Are there any known compatibility issues between rest client v5.5.0 trying to index data into elasticsearch 5.6.2? We have been seeing, intermittently, indexing taking more than 10s.

We have our app that is using elastic rest client v5.5.0 and the cluster has recently been upgraded to v5.6.2.


(Mark Walkom) #2

I haven't seen or heard of anything, that is not canon though.

Are you using Monitoring to check the status of your cluster while this happens?


#3

What exactly am I looking for on the monitoring tool? Any specific charts you want me to look at ?


(Mark Walkom) #4

Merges, GC, refreshes, CPU increases.
It's hard to say because this could be anything, but look for anomalies around the time the longer requests take.

Also, you're using _bulk right?


#5

no... our use case is more like a realtime update... so no we are not using _bulk.

But our rate of writes is very low... and this is happening in a test env where we are writing data sequentially... think about an integration test running... indexing a record, reading it and then deleting it... the record size is about 1-2 KB.


(David Pilato) #6

Yeah. This is expected.
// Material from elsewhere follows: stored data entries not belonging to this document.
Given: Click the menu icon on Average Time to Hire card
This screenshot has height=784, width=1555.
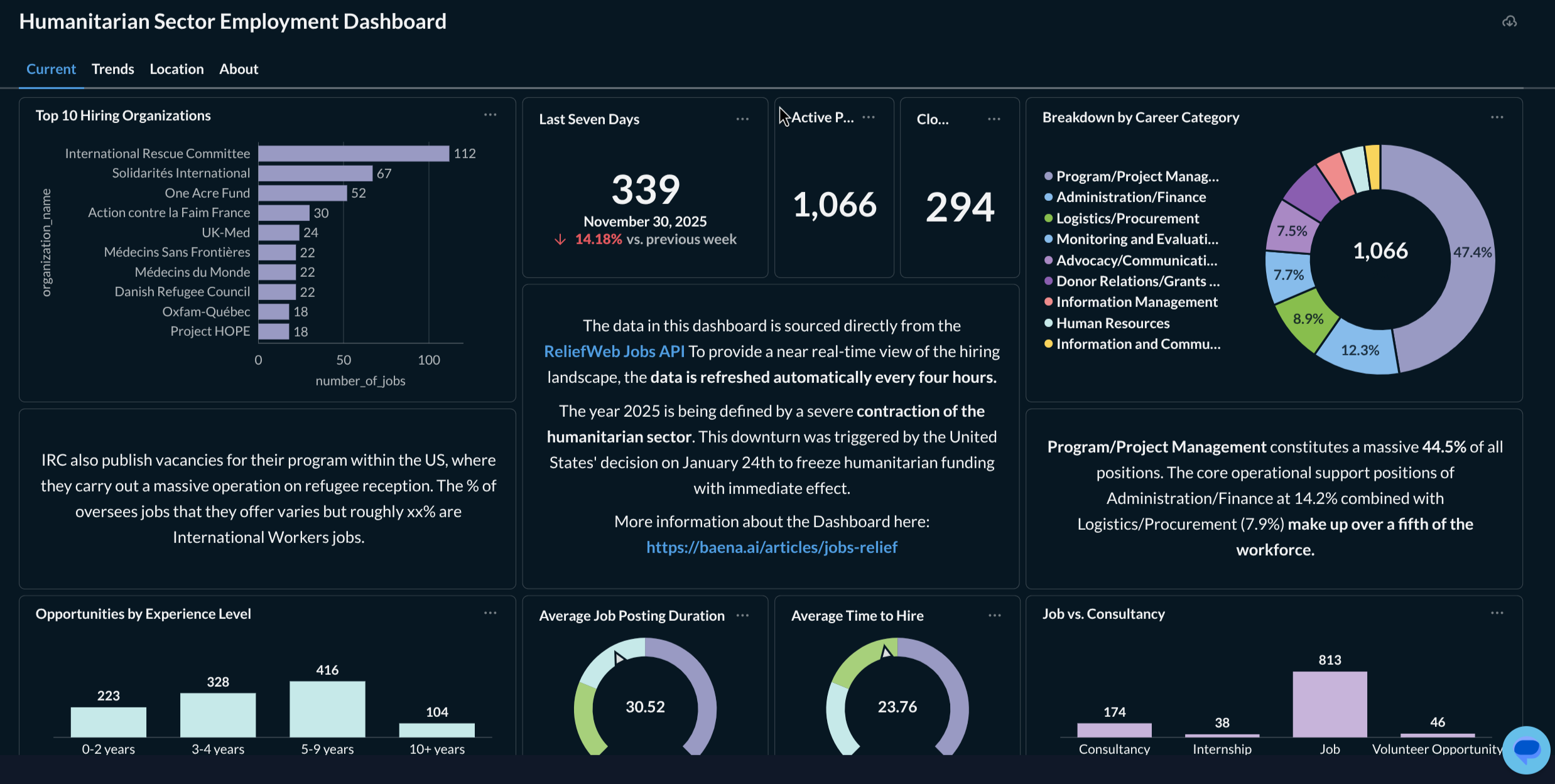Looking at the screenshot, I should pyautogui.click(x=995, y=616).
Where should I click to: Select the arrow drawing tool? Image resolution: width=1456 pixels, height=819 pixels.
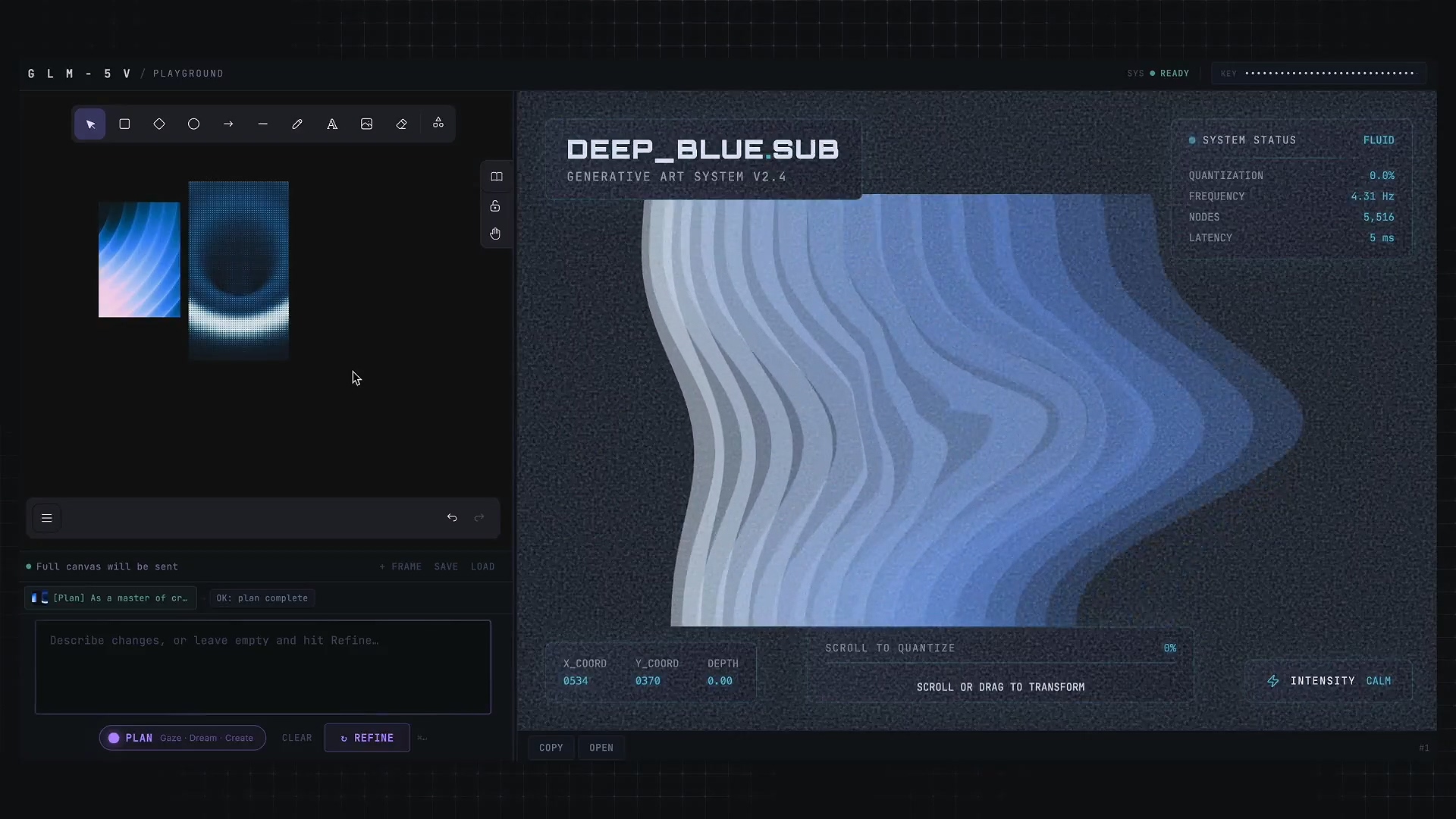pos(228,124)
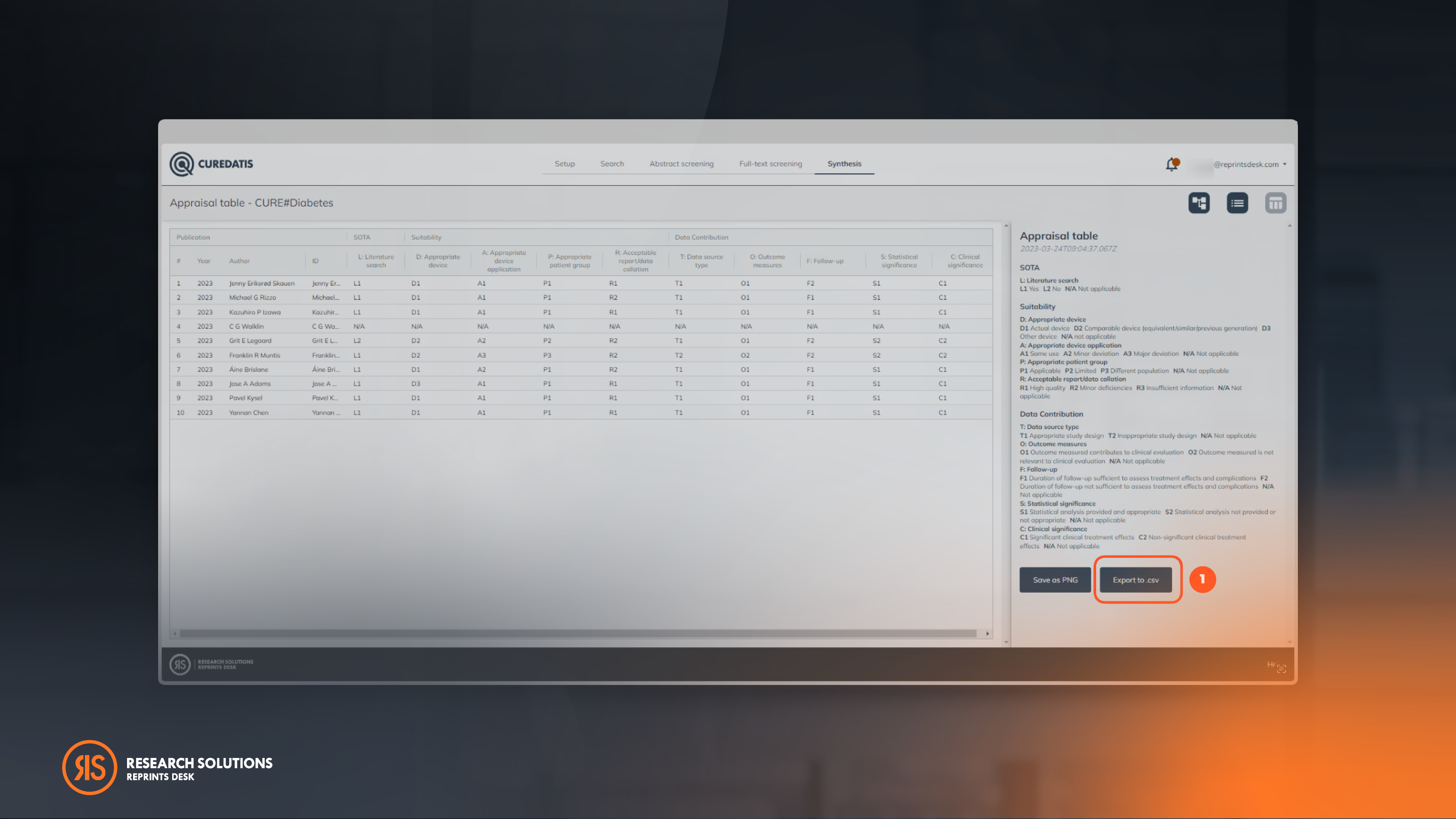Click the Save as PNG button
Viewport: 1456px width, 819px height.
[x=1055, y=579]
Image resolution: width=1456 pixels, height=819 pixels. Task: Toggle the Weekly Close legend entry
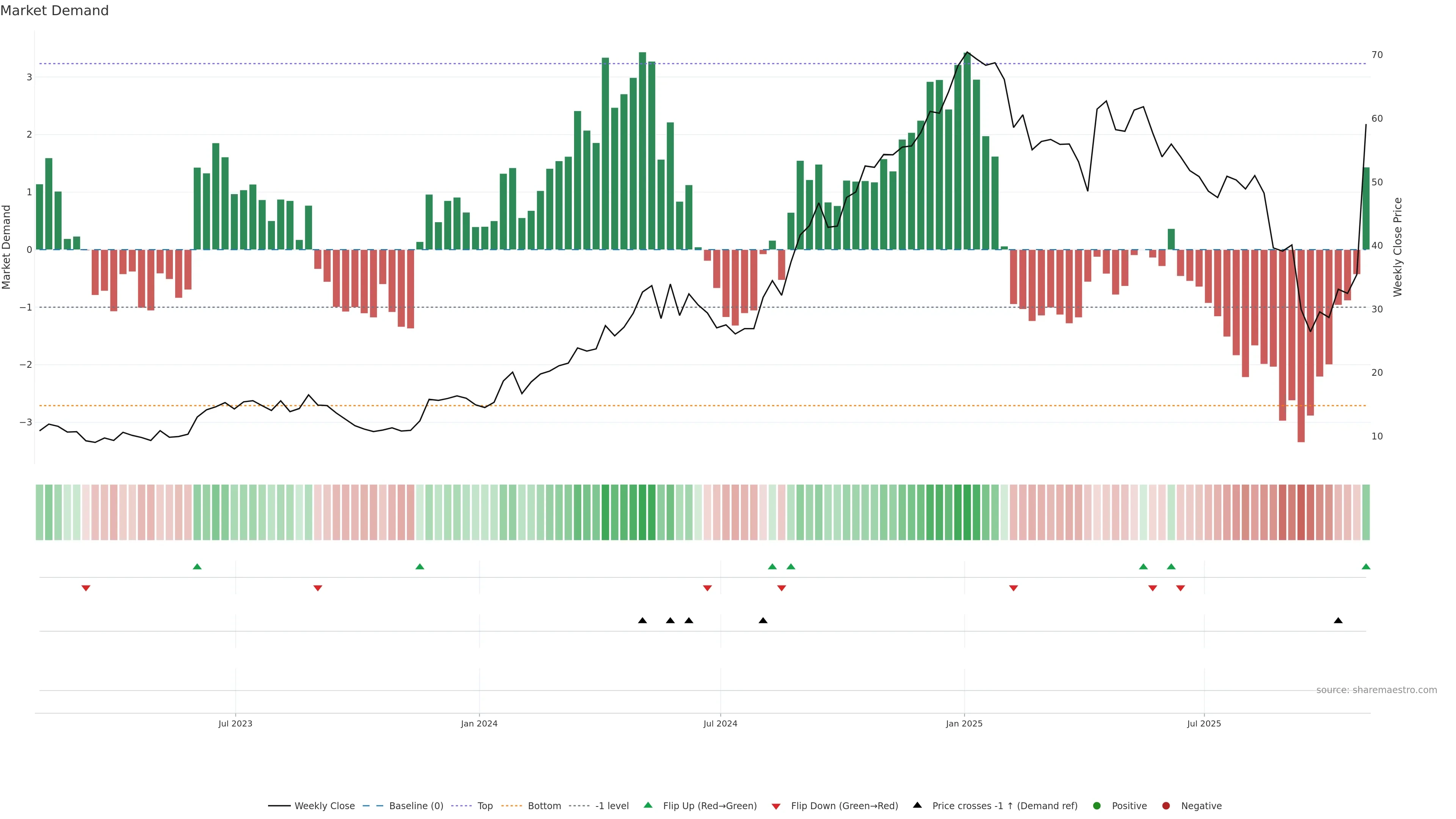[325, 805]
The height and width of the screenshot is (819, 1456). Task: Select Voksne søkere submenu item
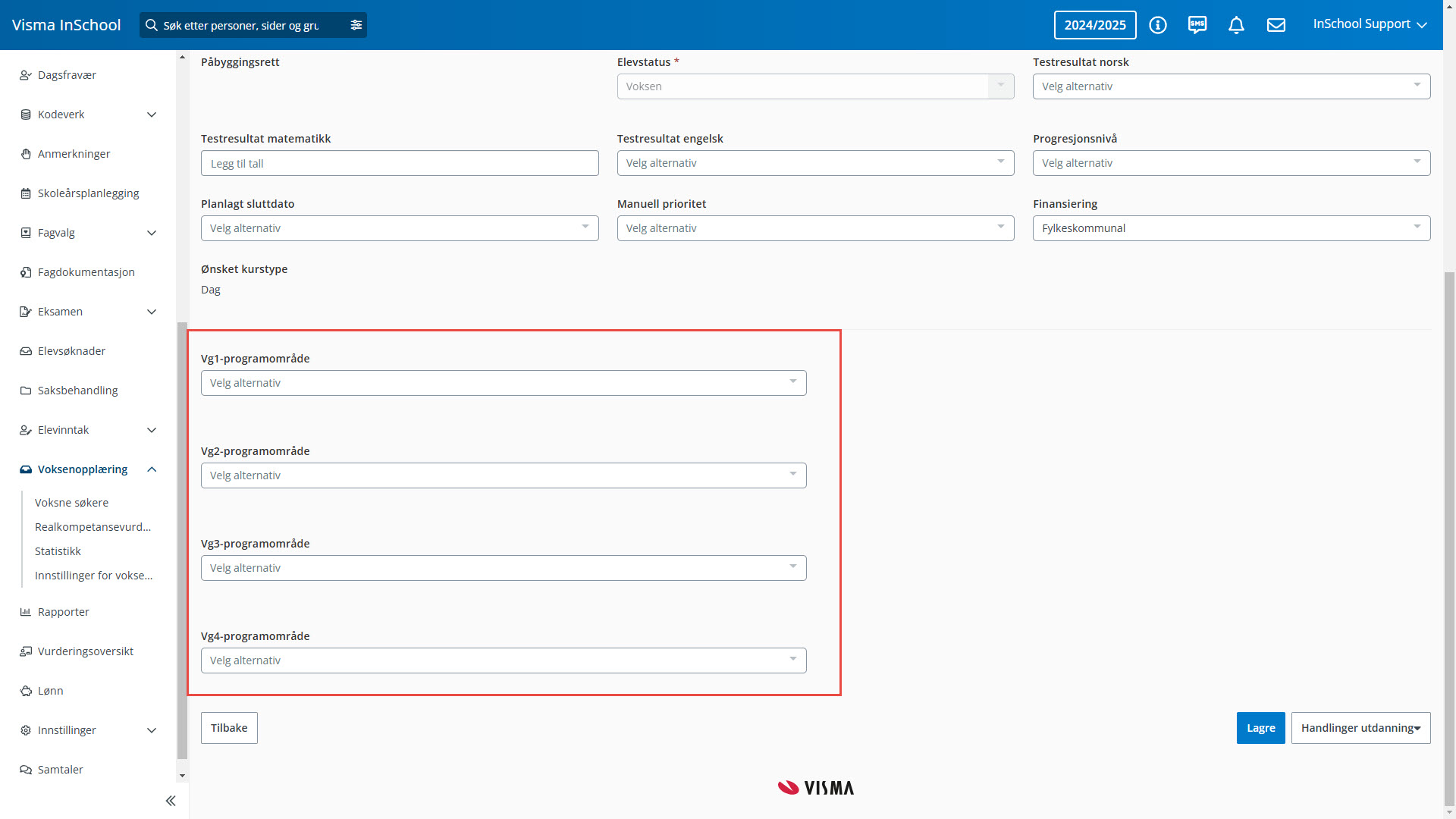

You are basically doing a fsync on every single operation which is a costly operation.

Look at https://www.elastic.co/guide/en/elasticsearch/client/java-rest/current/java-rest-high-document-bulk.html#java-rest-high-document-bulk-processor

I love this class.

You could change that "index.translog.durability": "async" index setting at your own risk (but well it's an integration Test here): https://www.elastic.co/guide/en/elasticsearch/reference/5.6/index-modules-translog.html#_translog_settings_2


#7

Thank you @dadoonet .

Additional FYI:

  1. We are using ES rest client v5.5.0. But the cluster is at v5.6.2 - This is a pre-production test cluster.
  2. When do indexing, immediately after that we invoke the refresh API as well. I know it is not the most efficient way to make data available sooner for searching but since our write rates are low, we thought we could live with this inefficiency. If there is a better way to handle this scenario then please let us know.

Based on what you have suggested and my usecase, I cannot use BulkProcesser API. In addition, if, by default, fsync is happening on each write, do I need to invoke refresh API to make the document searchable?

EDIT:
Wanted to add that the behavior I describe above in #2 is actually running live in our production cluster. We were evaluating v5.6.2 so that we can upgrade production to that newer version. For we have a bunch of integration tests that run sequentially. And during that test run, we ran into this issue. We are going to try and create new cluster with v5.5.0 to see if this issue persists or not. We had not seen this issue previously.

Thanks.


(system) #8

This topic was automatically closed 28 days after the last reply. New replies are no longer allowed.